-------- Records provided --------

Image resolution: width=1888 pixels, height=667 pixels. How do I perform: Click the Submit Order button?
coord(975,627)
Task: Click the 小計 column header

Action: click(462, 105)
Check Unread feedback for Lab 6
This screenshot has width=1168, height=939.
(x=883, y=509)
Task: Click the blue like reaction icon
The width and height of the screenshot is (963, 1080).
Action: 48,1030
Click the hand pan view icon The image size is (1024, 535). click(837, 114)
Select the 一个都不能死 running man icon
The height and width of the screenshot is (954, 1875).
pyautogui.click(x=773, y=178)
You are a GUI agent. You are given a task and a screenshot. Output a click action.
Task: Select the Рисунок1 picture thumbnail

--------

Could the entries above be output once more, exactly as they are?

**Response box**
Image resolution: width=1888 pixels, height=667 pixels. How do I perform: Click the Submit Order button?
coord(975,627)
Task: Click the 小計 column header

Action: click(462, 105)
Check Unread feedback for Lab 6
This screenshot has width=1168, height=939.
(x=883, y=509)
Task: Click the blue like reaction icon
The width and height of the screenshot is (963, 1080).
Action: 48,1030
Click the hand pan view icon The image size is (1024, 535). click(837, 114)
Select the 一个都不能死 running man icon
The height and width of the screenshot is (954, 1875).
pyautogui.click(x=773, y=178)
You are a GUI agent. You are given a task and a screenshot. Output a click action.
Task: Select the Рисунок1 picture thumbnail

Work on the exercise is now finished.